DuckDB's advantage is maximized when items are spread thinly across many files — it reads them in parallel while rustac reads them one at a time.

Narrow queries — year-targeted¶

Iceberg prunes to 2 files regardless of geometry size. All methods are bounded by the S3 download + scan time for one or two files (~1s/file).

Query	search	search()	duck_search()	search_to_arrow
Point Greenland, year=2020, max=100	2.7s	2.8s	2.1s	2.1s
+ pvp>=80, max=100	2.2s	2.2s	2.0s	2.2s
Bbox Greenland, year=2020, max=100	2.5s	1.7s	1.8s	1.9s
Polygon Iceland, year=2020, max=100	2.2s	1.5s	1.4s	1.6s

When to use each¶

Scenario	Recommended
Interactive exploration, max_items=100	`search()` — same speed, lazy
Wide query, need pystac Items	`search()` (lazy) or `duck_search()` + manual conversion
Wide query, fastest total time	`duck_search()` — 2× faster
PyArrow table output	`search_to_arrow()`
Raw SQL / aggregations / joins	`search_files()` + DuckDB directly

Key insight¶

duck_search() is consistently ~2× faster across all query types due to DuckDB's parallel I/O. The pystac conversion overhead (~25–30s for 100k items) erases this advantage, making duck_search(pystac) comparable to search().

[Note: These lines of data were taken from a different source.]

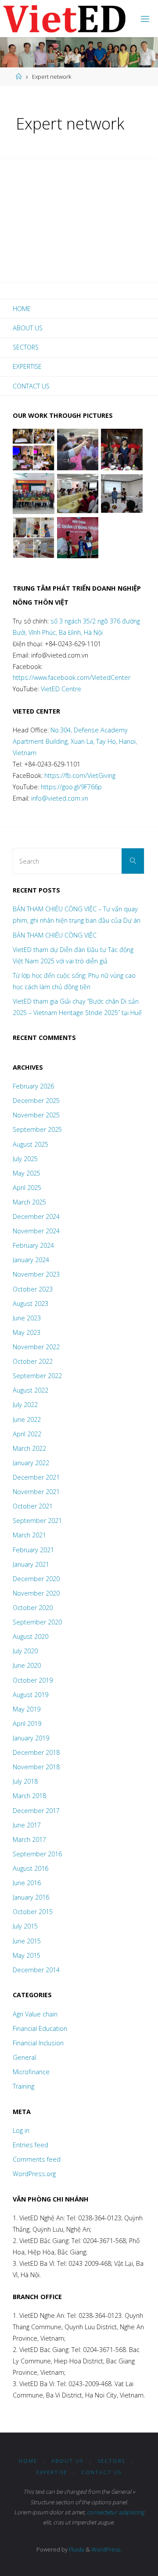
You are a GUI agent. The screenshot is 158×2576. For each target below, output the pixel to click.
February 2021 (33, 1550)
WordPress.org (34, 2174)
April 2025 (27, 1187)
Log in (21, 2130)
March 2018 (29, 1796)
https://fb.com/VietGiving (79, 775)
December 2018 (36, 1752)
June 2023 (27, 1318)
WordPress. (106, 2549)
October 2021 (33, 1506)
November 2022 (36, 1347)
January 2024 (31, 1260)
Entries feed (30, 2145)
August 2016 (30, 1868)
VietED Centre (61, 689)
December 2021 (36, 1477)
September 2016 (37, 1854)
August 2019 (30, 1694)
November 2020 (36, 1593)
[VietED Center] (64, 18)
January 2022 (31, 1463)
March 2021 (29, 1535)
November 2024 (36, 1231)
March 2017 (29, 1839)
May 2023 (26, 1332)
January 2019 (31, 1738)
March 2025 (29, 1202)
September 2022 (37, 1376)
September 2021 (37, 1520)
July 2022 (25, 1404)
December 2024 (36, 1216)
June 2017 (27, 1825)
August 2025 (30, 1144)
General (24, 2057)
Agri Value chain (35, 2014)
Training (23, 2086)
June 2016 (27, 1883)
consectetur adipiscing (115, 2512)
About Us (28, 328)
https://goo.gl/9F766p (70, 787)
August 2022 (30, 1390)
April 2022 (27, 1434)
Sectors (26, 347)
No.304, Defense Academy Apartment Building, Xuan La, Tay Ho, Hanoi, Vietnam (75, 741)
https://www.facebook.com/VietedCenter (71, 677)
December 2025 (36, 1100)
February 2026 (33, 1086)
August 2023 (30, 1303)
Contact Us (31, 386)
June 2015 (27, 1941)
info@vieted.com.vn (59, 798)
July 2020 (25, 1651)
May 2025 (26, 1173)
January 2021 (31, 1564)
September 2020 (37, 1622)
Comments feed (37, 2159)
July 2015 (25, 1926)
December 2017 (36, 1810)
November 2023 (36, 1274)
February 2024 (33, 1245)
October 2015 (33, 1912)
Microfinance (31, 2072)
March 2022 (29, 1448)
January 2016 (31, 1897)
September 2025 (37, 1129)
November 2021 (36, 1492)
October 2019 (33, 1680)
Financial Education (40, 2028)
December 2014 (36, 1970)
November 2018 (36, 1767)
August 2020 (30, 1636)
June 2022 (27, 1419)
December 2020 (36, 1579)
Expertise (27, 366)
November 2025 (36, 1115)
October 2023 (33, 1289)
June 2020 (27, 1665)
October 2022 (33, 1361)
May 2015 (26, 1955)
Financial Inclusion (38, 2043)
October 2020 (33, 1607)
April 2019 (27, 1723)
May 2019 (26, 1709)
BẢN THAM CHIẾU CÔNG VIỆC (55, 935)
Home (22, 308)
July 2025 (25, 1159)
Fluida (76, 2549)
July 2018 (25, 1781)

DuckDB's parallelism gives the biggest win when items are spread across many files (sparse queries across wide temporal ranges). For a point query over 34 years with sparse matching items, the gain reaches 8–11× because DuckDB reads all files concurrently while rustac reads them one at a time.

Selective filters (pvp<50, date_dt>=50) reduce the gain because DuckDB must scan all rows regardless of parallelism — the filter is applied after the read. For extreme cases (highly selective + wide temporal range), the query may time out with all methods.